What you should end up with is an exact copy of the lines from the one holding "[button] (462, 35)" through the last line of the entries below, both included, and nothing else; leave every picture out.

[Saved entries]
- Opening Delimiter -

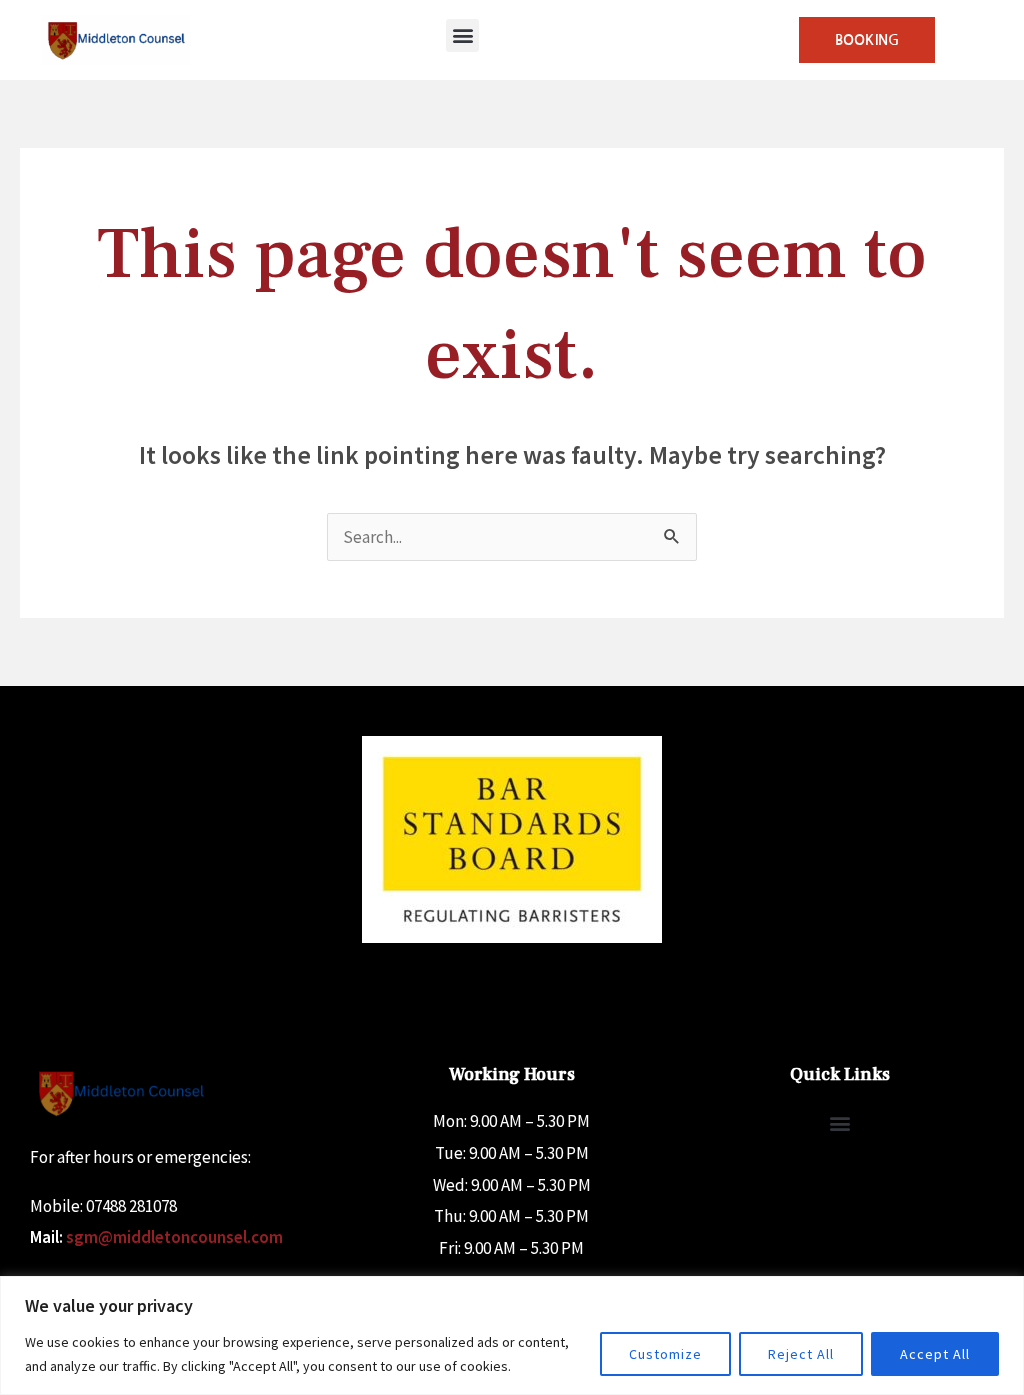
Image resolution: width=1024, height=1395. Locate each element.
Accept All (935, 1354)
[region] (512, 1335)
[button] (462, 35)
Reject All (801, 1354)
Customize (665, 1354)
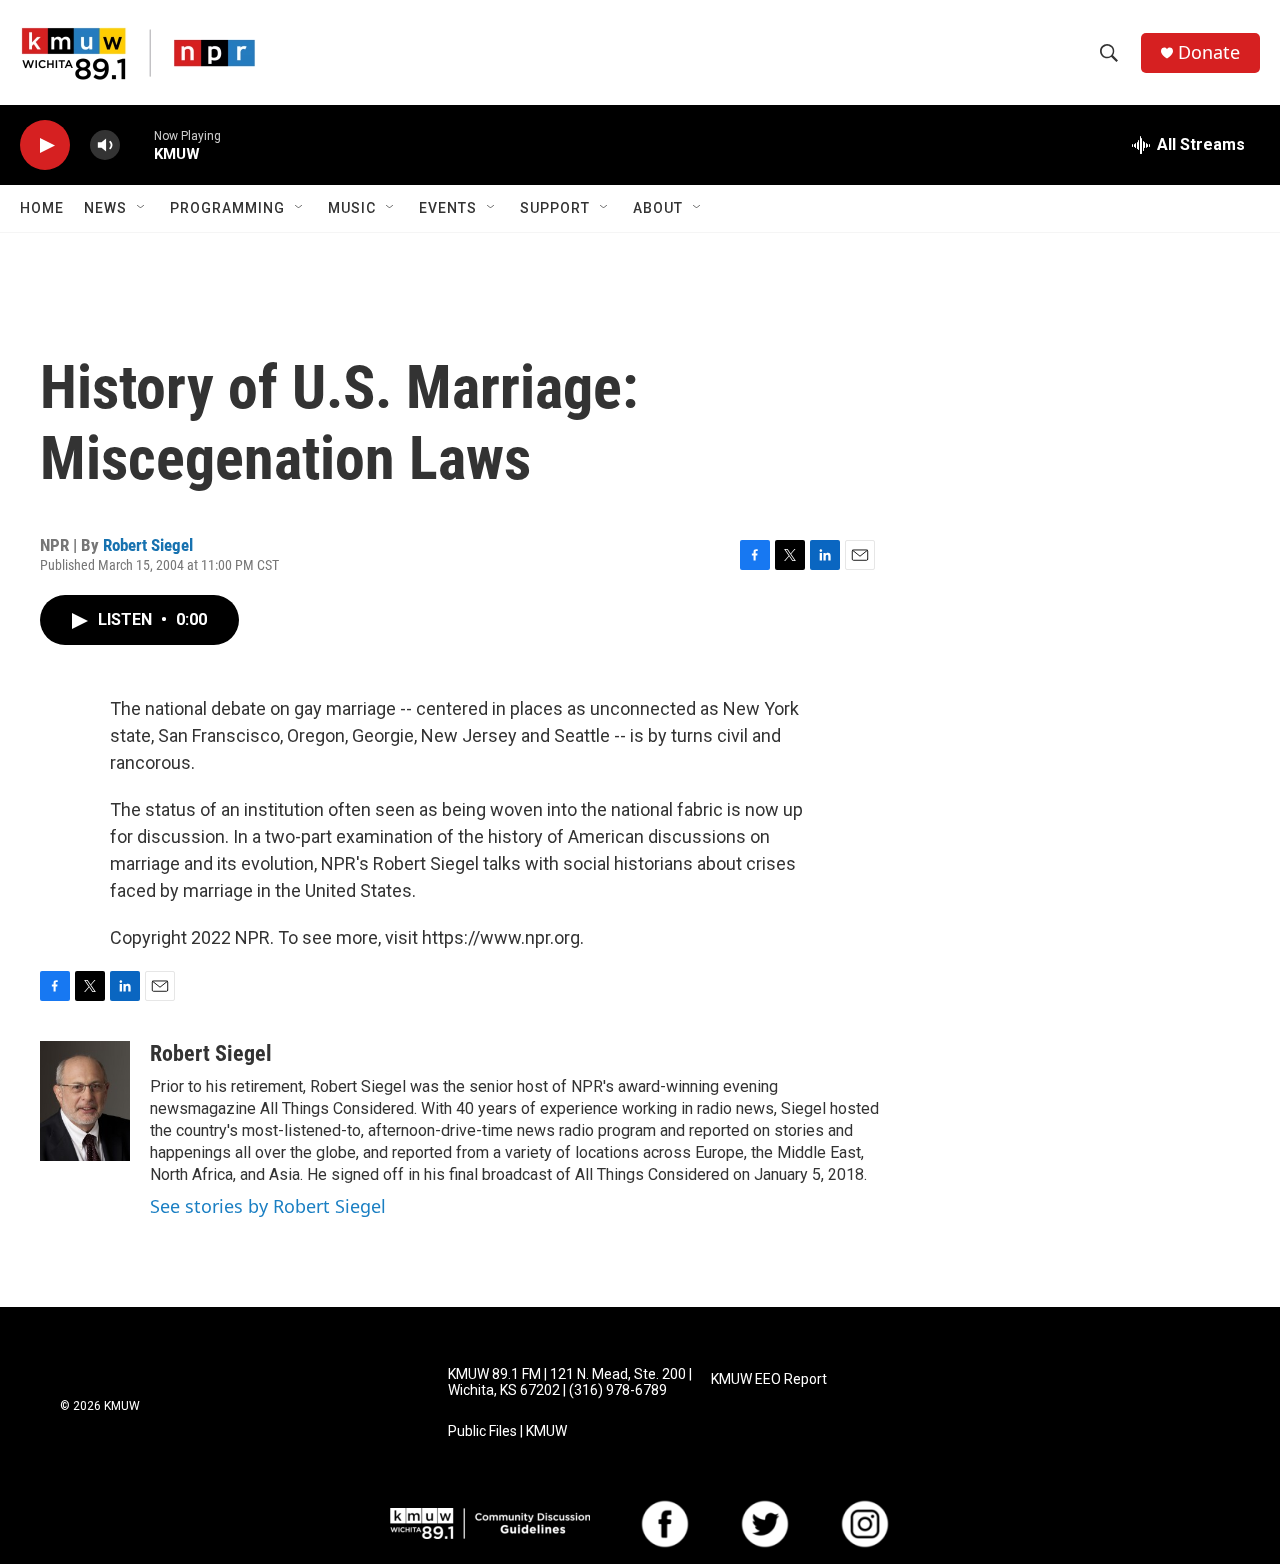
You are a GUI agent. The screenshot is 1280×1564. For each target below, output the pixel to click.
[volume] (105, 145)
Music (352, 208)
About (658, 208)
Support (555, 208)
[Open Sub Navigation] (142, 208)
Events (448, 208)
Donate (1209, 52)
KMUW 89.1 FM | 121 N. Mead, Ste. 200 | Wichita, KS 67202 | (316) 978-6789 (570, 1382)
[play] (45, 145)
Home (42, 208)
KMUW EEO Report (769, 1379)
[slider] (137, 144)
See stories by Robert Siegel (268, 1206)
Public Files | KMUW (507, 1431)
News (105, 208)
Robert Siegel (148, 545)
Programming (227, 208)
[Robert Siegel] (85, 1101)
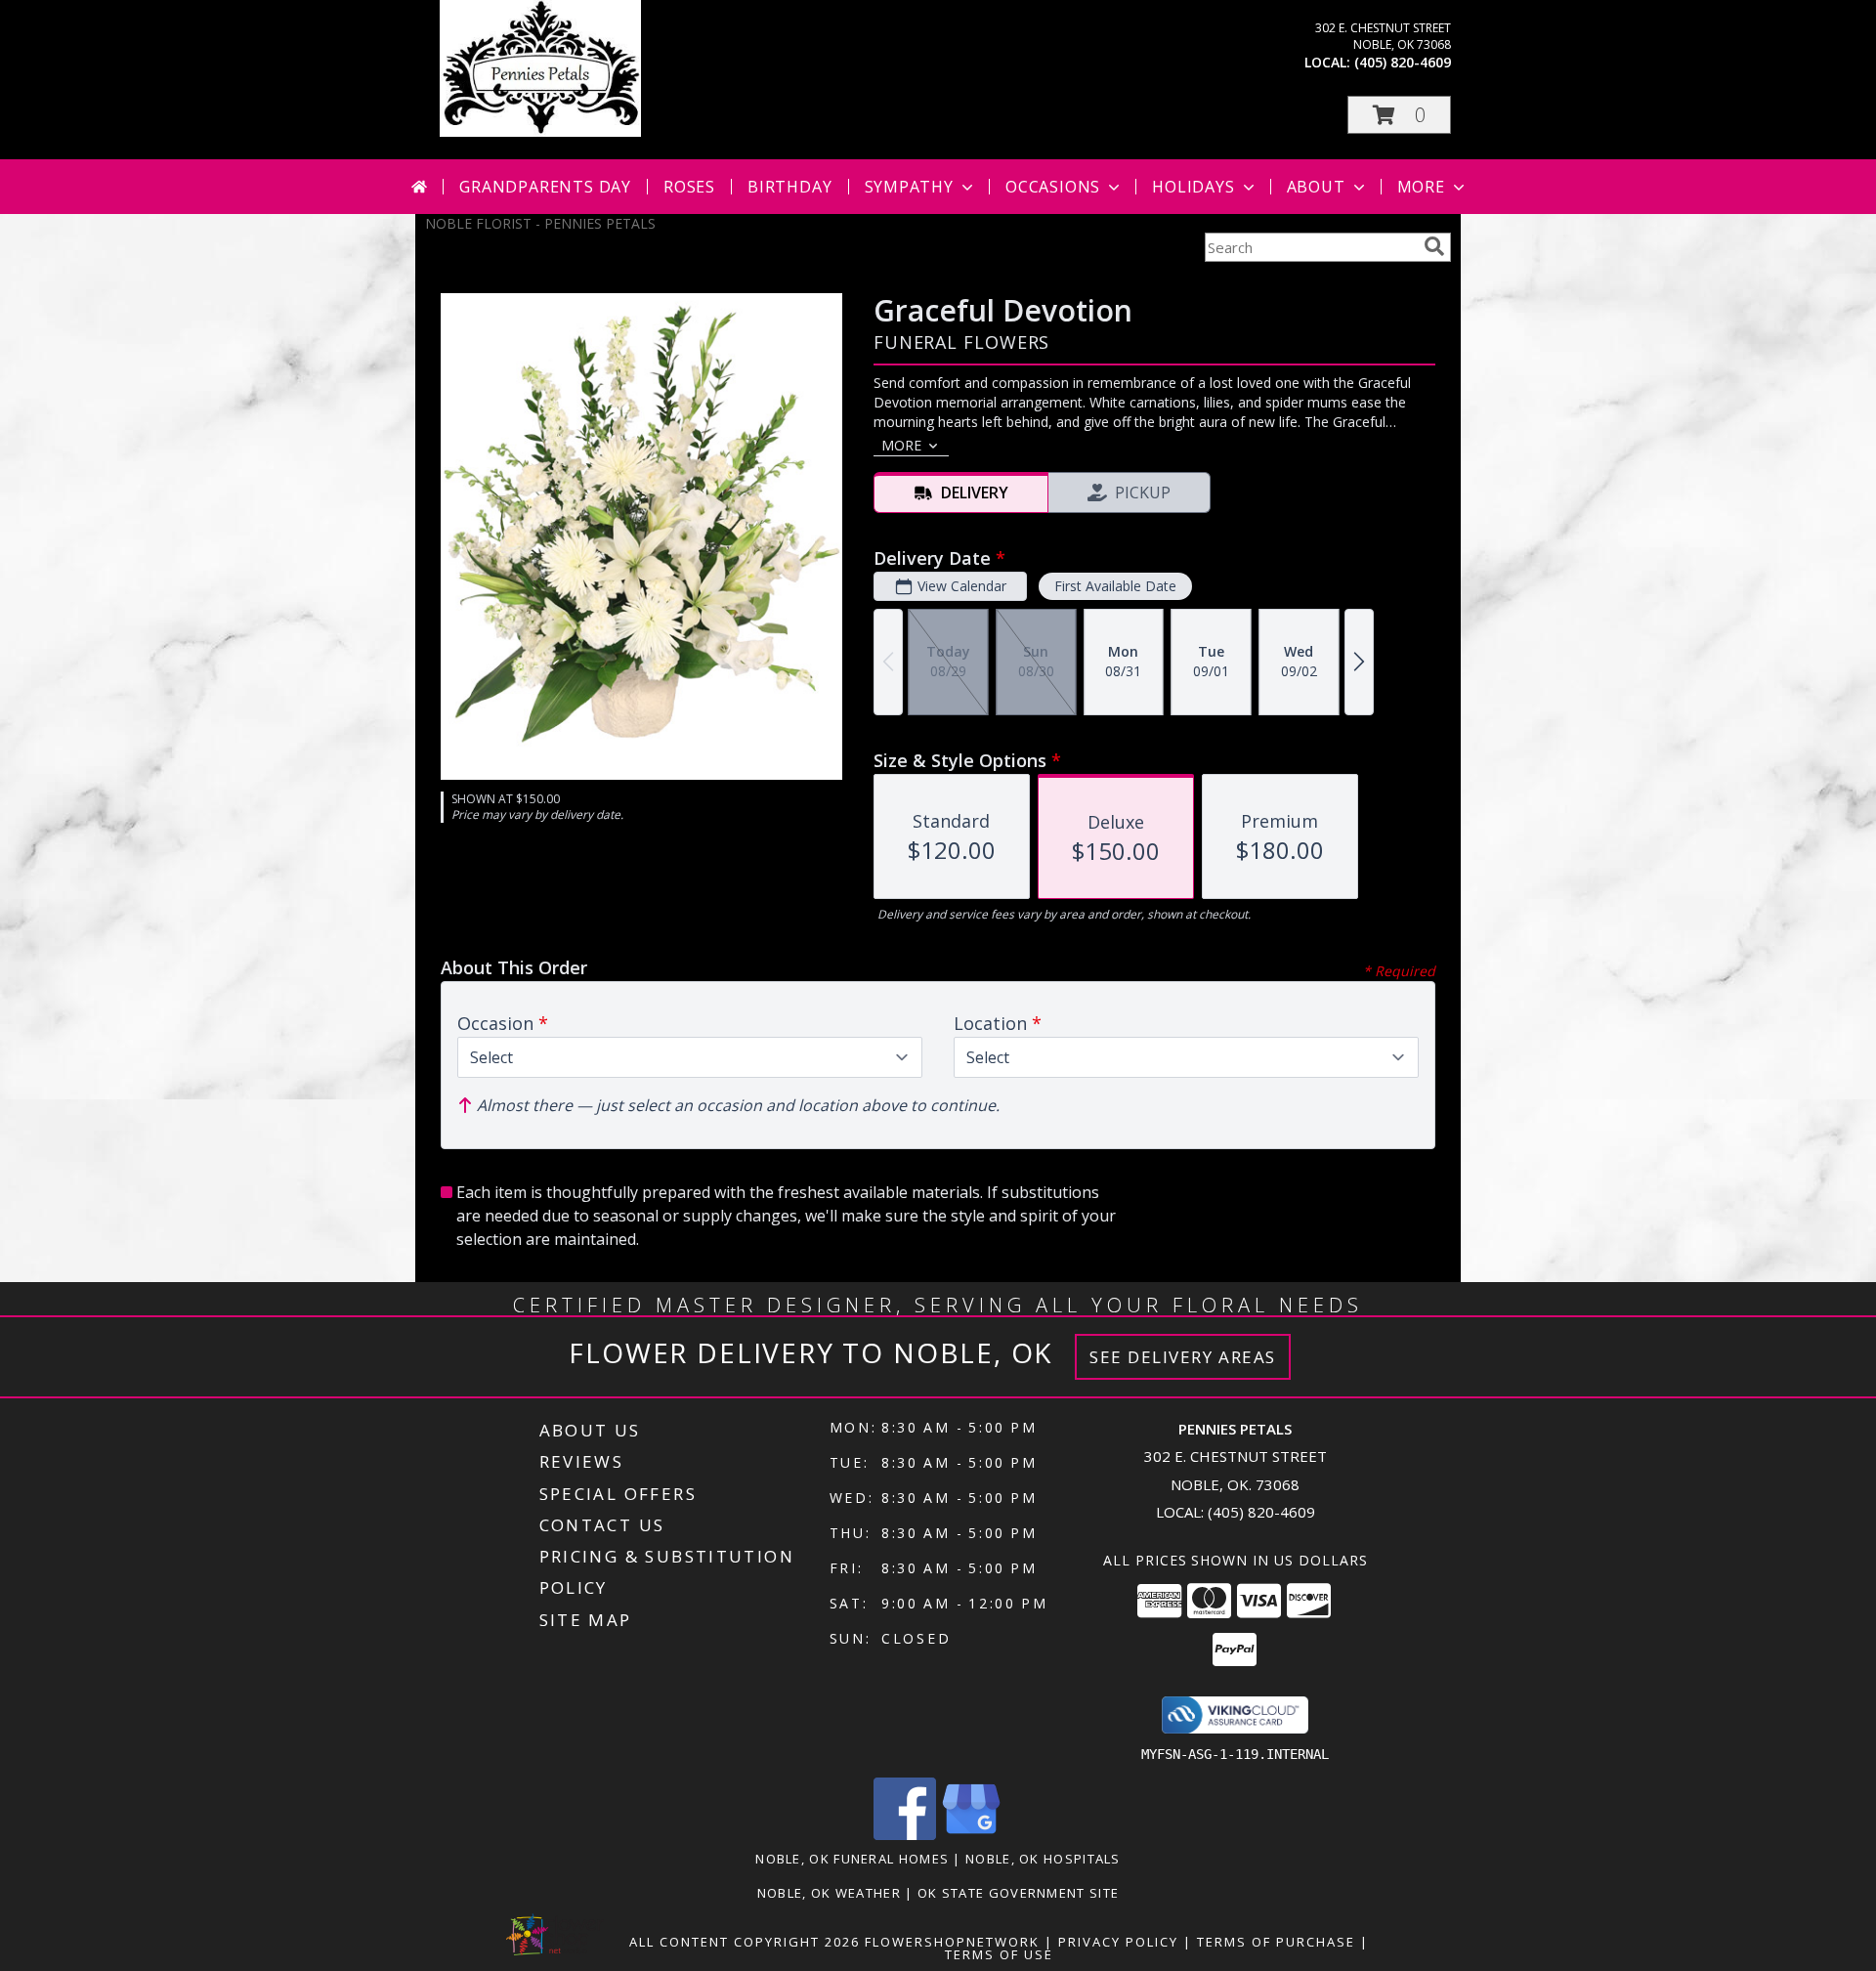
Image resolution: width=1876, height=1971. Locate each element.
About (1316, 186)
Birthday (789, 186)
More (1421, 186)
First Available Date (1115, 586)
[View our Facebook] (905, 1834)
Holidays (1193, 186)
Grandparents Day (545, 186)
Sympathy (909, 186)
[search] (1434, 246)
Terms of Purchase (1276, 1941)
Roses (689, 186)
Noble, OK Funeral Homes (852, 1858)
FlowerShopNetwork (952, 1941)
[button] (1399, 115)
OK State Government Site (1018, 1893)
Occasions (1052, 186)
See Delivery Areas (1182, 1357)
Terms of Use (999, 1954)
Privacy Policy (1118, 1941)
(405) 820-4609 (1402, 62)
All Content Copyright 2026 (744, 1941)
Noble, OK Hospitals (1043, 1858)
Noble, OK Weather (829, 1893)
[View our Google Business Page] (971, 1834)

- Closing Delimiter -

SOLUTION BELOW:
[button] (462, 35)
Reject All (801, 1354)
Customize (665, 1354)
You are a GUI agent. The screenshot is 1280×1564. For each target below, output the pixel to click.
[volume] (105, 145)
Music (352, 208)
About (658, 208)
Support (555, 208)
[Open Sub Navigation] (142, 208)
Events (448, 208)
Donate (1209, 52)
KMUW 89.1 FM | 121 N. Mead, Ste. 200 | Wichita, KS 67202 | (316) 978-6789 (570, 1382)
[play] (45, 145)
Home (42, 208)
KMUW EEO Report (769, 1379)
[slider] (137, 144)
See stories by Robert Siegel (268, 1206)
Public Files | KMUW (507, 1431)
News (105, 208)
Robert Siegel (148, 545)
Programming (227, 208)
[Robert Siegel] (85, 1101)
Image resolution: width=1876, height=1971. Locate each element.
About (1316, 186)
Birthday (789, 186)
More (1421, 186)
First Available Date (1115, 586)
[View our Facebook] (905, 1834)
Holidays (1193, 186)
Grandparents Day (545, 186)
Sympathy (909, 186)
[search] (1434, 246)
Terms of Purchase (1276, 1941)
Roses (689, 186)
Noble, OK Funeral Homes (852, 1858)
FlowerShopNetwork (952, 1941)
[button] (1399, 115)
OK State Government Site (1018, 1893)
Occasions (1052, 186)
See Delivery Areas (1182, 1357)
Terms of Use (999, 1954)
Privacy Policy (1118, 1941)
(405) 820-4609 (1402, 62)
All Content Copyright 2026 (744, 1941)
Noble, OK Hospitals (1043, 1858)
Noble, OK Weather (829, 1893)
[View our Google Business Page] (971, 1834)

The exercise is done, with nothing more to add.